Caberá também ao profissional evitar a transmissão de doenças, garantindo a comercialização das espécies devidamente imunizadas e vermifugadas. O texto ainda estabelece a manutenção de um cadastro com os dados dos animais atendidos pelo período mínimo de dois anos.

A partir da publicação da lei, as lojas especializadas nos cuidados e na venda de animais de estimação terão que adequá-los em um ambiente livre de exposição a barulhos, ficando o contato restrito a situações de venda iminente, com luminosidade adequada, livre de poluição e protegido contra intempéries ou situações que causem estresse; garantido conforto, segurança, higiene e ambiente saudável aos animais.

Pioneirismo

O Rio de Janeiro não foi o primeiro a estabelecer normas para o assunto. Coube ao estado de Pernambuco o pioneirismo, ao publicar, em 9 de janeiro de 2019, a Lei estadual nº 16.536, determinando que desde julho de 2019, todo canil, gatil e pet shop tenha um RT médico-veterinário inscrito no Conselho Regional de Medicina Veterinária (CRMV) do estado. O profissional deverá fazer o acompanhamento da saúde e do manejo sanitário em estabelecimentos que exponham animais vivos.

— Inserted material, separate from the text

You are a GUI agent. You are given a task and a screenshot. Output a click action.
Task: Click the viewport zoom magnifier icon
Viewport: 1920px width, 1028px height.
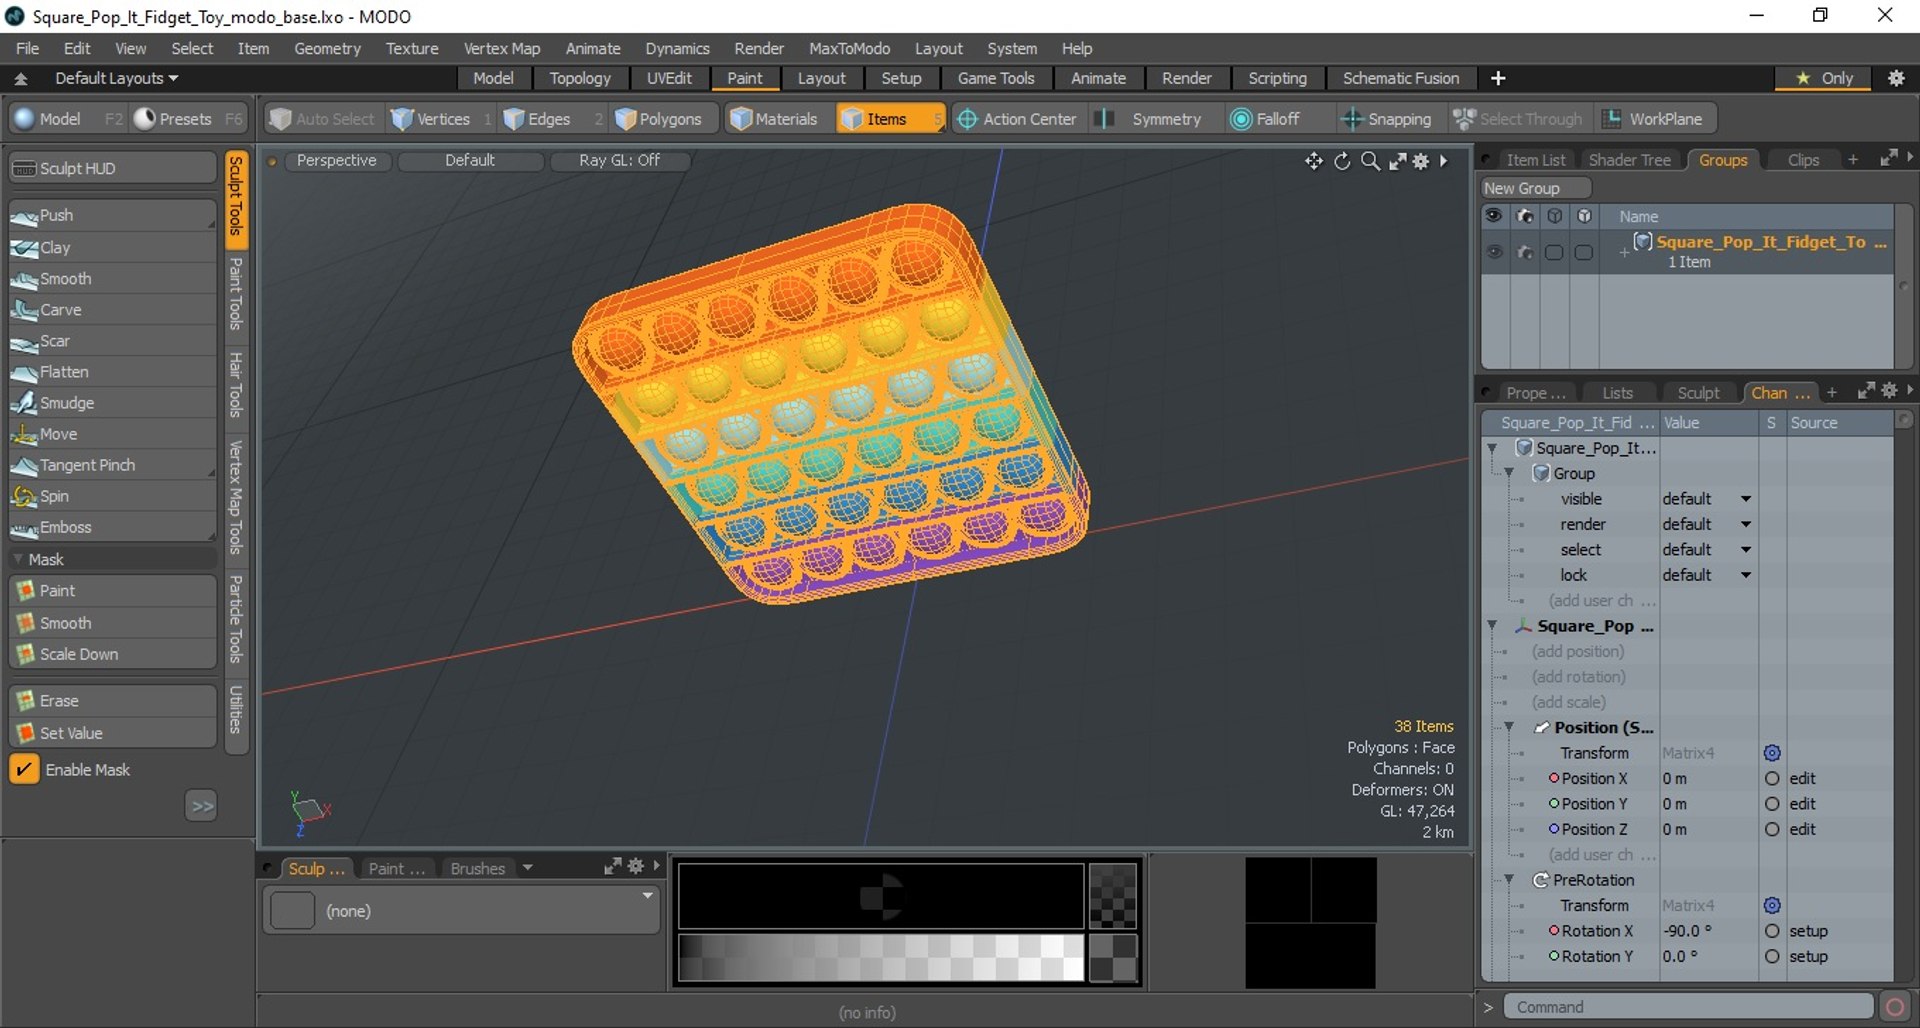point(1370,161)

O CFMV ressalta que leis como essas são bem-vindas e mostram o empenho dos estados em regulamentar o assunto, que é de extrema importância: o bem-estar dos animais. Afinal, a presença do médico veterinário como RT nos estabelecimentos que se dedicam a prestar serviços ou a comercializar medicamentos e produtos de uso veterinário é imprescindível tanto para o bem-estar dos animais, como para a saúde pública.

“Sem o médico veterinário como RT, a saúde humana e ambiental também é ameaçada, pois não há forma de certificar que o estabelecimento cumpre com os devidos cuidados necessários para o descarte de resíduos, para o controle de zoonoses e para evitar a venda indevida de medicamentos e anabolizantes de uso veterinário”, destaca Fernando R. Zacchi, assessor especial da presidência do CFMV.

O papel do RT é manter fiel registro das atividades e orientar, não só o proprietário do estabelecimento, mas todo o corpo de empregados acerca de medicamentos à venda, dos procedimentos permitidos e de boas técnicas de manejo dos animais. O RT visa ainda garantir não só a saúde dos animais expostos, vendidos ou doados, mas também prevenir a transmissão de zoonoses.